Amanda Munoz, graduate student in the Cancer Biology track of the Integrated Biomedical Sciences program and SACNAS president, said she was surprised to learn about the resources available for hearing impaired children.
“Education for the hearing impaired has come a long way, but there is still more room for improvement,” Munoz said. “I also did not realize that in the age of medicine and in the U.S., there are still so many children who become hearing impaired due to infections.”
During the event, the students showed plasticized organs to the children and also participated in experiments modeling DNA and germs.
“I think events like these are a great way to show kids that science is fun and that anyone (no matter their disability or race) can be a scientist,” Munoz said.
The group is part of the Initiative for Student Maximizing Student Development (IMSD R25 GM095480), a National Institute of Health student development program for institutions with research-intensive environments.
According to the NIH, the goal of the program is to increase
the number of students from underrepresented groups in biomedical research who complete Ph.D. degrees in these fields.
The program offers an opportunity to develop new or expand existing effective academic developmental programs,
including student research internships, in order to prepare students from underrepresented groups for competitive research careers and leadership positions in the biomedical sciences.

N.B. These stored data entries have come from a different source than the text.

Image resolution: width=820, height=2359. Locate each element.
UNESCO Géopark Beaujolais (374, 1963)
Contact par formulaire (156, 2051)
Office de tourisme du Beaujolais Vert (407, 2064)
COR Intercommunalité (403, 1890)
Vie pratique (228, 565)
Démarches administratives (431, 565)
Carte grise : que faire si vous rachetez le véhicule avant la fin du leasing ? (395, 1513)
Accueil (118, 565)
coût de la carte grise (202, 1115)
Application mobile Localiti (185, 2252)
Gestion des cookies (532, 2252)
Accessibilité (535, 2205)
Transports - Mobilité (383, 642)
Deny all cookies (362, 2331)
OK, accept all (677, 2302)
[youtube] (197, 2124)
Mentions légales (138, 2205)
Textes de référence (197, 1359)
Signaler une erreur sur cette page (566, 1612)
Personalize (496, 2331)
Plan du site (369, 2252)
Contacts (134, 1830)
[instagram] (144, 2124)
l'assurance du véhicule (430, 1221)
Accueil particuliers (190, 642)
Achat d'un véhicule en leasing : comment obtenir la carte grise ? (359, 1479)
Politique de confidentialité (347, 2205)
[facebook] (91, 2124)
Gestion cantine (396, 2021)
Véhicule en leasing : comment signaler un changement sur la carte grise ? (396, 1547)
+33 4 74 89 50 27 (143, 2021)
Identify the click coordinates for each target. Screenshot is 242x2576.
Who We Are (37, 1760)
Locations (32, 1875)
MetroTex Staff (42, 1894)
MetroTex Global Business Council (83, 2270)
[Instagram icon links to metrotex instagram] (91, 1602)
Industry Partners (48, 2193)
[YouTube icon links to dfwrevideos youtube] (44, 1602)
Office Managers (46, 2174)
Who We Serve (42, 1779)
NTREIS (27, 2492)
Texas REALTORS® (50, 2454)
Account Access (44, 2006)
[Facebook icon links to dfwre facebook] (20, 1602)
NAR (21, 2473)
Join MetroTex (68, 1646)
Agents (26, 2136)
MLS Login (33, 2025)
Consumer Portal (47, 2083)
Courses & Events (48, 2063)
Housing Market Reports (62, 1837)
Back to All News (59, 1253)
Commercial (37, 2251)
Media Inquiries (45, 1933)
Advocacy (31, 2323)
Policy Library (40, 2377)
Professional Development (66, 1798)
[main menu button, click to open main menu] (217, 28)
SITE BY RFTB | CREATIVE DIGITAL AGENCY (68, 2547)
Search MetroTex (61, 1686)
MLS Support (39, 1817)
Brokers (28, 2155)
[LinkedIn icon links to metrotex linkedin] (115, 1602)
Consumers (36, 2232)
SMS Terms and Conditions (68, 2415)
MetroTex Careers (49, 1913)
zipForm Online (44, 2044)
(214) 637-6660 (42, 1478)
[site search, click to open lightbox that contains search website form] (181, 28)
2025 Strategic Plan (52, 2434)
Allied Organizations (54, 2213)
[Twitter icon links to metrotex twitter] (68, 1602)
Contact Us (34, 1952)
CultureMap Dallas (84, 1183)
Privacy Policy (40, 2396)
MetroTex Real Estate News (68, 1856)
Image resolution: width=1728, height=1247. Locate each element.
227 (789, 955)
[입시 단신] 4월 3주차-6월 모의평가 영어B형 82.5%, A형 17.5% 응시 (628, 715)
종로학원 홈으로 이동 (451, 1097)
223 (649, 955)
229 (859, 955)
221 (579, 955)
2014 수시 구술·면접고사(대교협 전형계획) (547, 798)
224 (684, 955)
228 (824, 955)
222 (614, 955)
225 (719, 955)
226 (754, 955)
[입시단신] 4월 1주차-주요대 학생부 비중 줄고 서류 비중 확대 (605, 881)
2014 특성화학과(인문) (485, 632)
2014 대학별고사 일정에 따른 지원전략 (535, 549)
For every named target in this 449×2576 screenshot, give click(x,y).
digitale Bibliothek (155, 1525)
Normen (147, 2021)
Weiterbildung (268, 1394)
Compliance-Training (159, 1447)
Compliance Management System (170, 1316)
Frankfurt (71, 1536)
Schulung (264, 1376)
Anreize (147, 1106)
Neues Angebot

“We have a group of smart, motivated individuals who enjoy
reaching out to the community,” said David Aguilar, graduate student in the Neuroscience track of the Integrated Biomedical Sciences program.
Munoz explained that events like these are important for her to serve as a role model.
“It is a good way for us to demonstrate to children that you can be whatever you want when you grow up,” Munoz said. “To the kids, even without knowing our personal stories, we are a great example of the fact that your origins should not dictate your career path….the choice is yours.”